Re: Gunsmiths - a dying breed?
The problem with gunsmithing is that there is no shortage of tooling and supplies to buy and no shortage of impatient asshats calling/emailing 24/7 to get daily updates on their pet project. Customers like that account for 2hrs out of each work day for me, that's time that I don't generate any profit on. Today's culture has gotten this mentality where everything should be instantly available and at "Walmart prices" and gunsmithing just can't be done on those terms, it takes TIME, lots of TIME, and more and more people won't pay for that time. That is also why gun fit and quality keeps going down too, factories mass produce guns and very little on the gun is hand-fitted anymore because they have to get that rifle/shotgun made dirt-cheap so that Walmart can put it on sale for $179.99. We stopped doing customer work because of this. With the economy slowing down we couldn't afford to keep paying for machinists and overhead for a shop and still spending 2hrs/day answering daily update calls from people that want to babysit their barrel the entire time you have it. I literally had people call to find out how long it would take to do something like thread a barrel, I'd tell them 2 weeks or 2 months or whatever, and they would start calling two days after they dropped it off to see what the status was. It got so bad that we started telling people that we'd charge them $25 every time they called before the due date just because we were spending so much time answering the phones.
Here's a classic conversation that I had with a customer:
----Monday morning----
CUSTOMER: "I'd like to get a KA-1212BR installed on my Rem870 barrel and have it refinished"
ME: "OK, no problem"
CUSTOMER: "How long is it going to take to get done?"
ME: "We are getting ready to set up the lathes to do a batch of barrels next Monday, so if you can get the barrel here by Friday it will be done in 2-3 weeks. If it gets here after that then its going to be waiting till the next batch"
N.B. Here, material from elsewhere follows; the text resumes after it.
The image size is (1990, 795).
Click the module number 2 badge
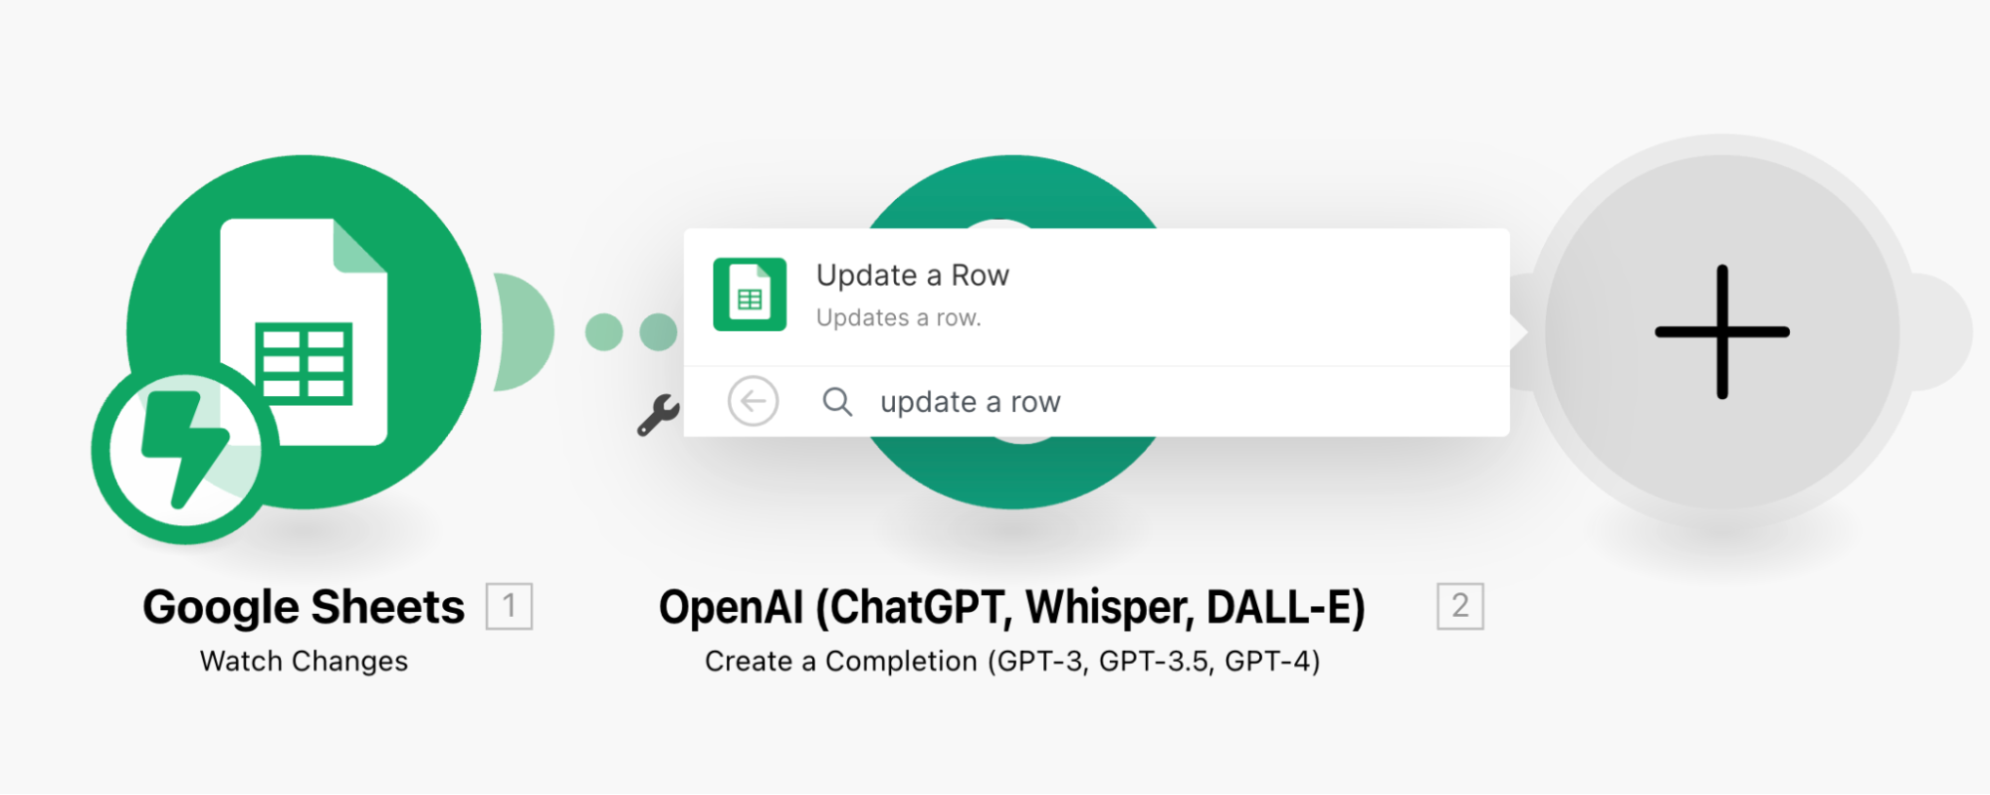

CUSTOMER: "OK, no problem"
----Following Monday----
We start working on the barrels and the customer barrel still hasn't arrived. We get the lathes and machinery set up just to do shotgun barrel work and spend the day sizing breaching attachments, scribing centerlines, and turning barrels.
----Tuesday----
We set the machines back to normal for doing general machining work. Customer finally drops his barrel in the mail.
----Wednesday----
Barrel arrives, we open a work order, tag the barrel, and put it on an empty shelf waiting for the next batch of barrels to get worked on.
----Friday----
Customer: "Uh....yeah...this is *******, I was just going to be in town today and was wondering if my barrel was done yet so I could pick it up?"
Me: "Huh?.........You mean the barrel you shipped here two days ago?"
Customer: "Yeah, I was getting a breaching attachment installed on it....that one"
Me: "I told you that the barrel needed to be here by last Friday to get done on this batch and you SHIPPED it on the following Tuesday."
Customer: "So is it done yet? I just figured I'd save myself a trip if I could pick it up today while I was up there"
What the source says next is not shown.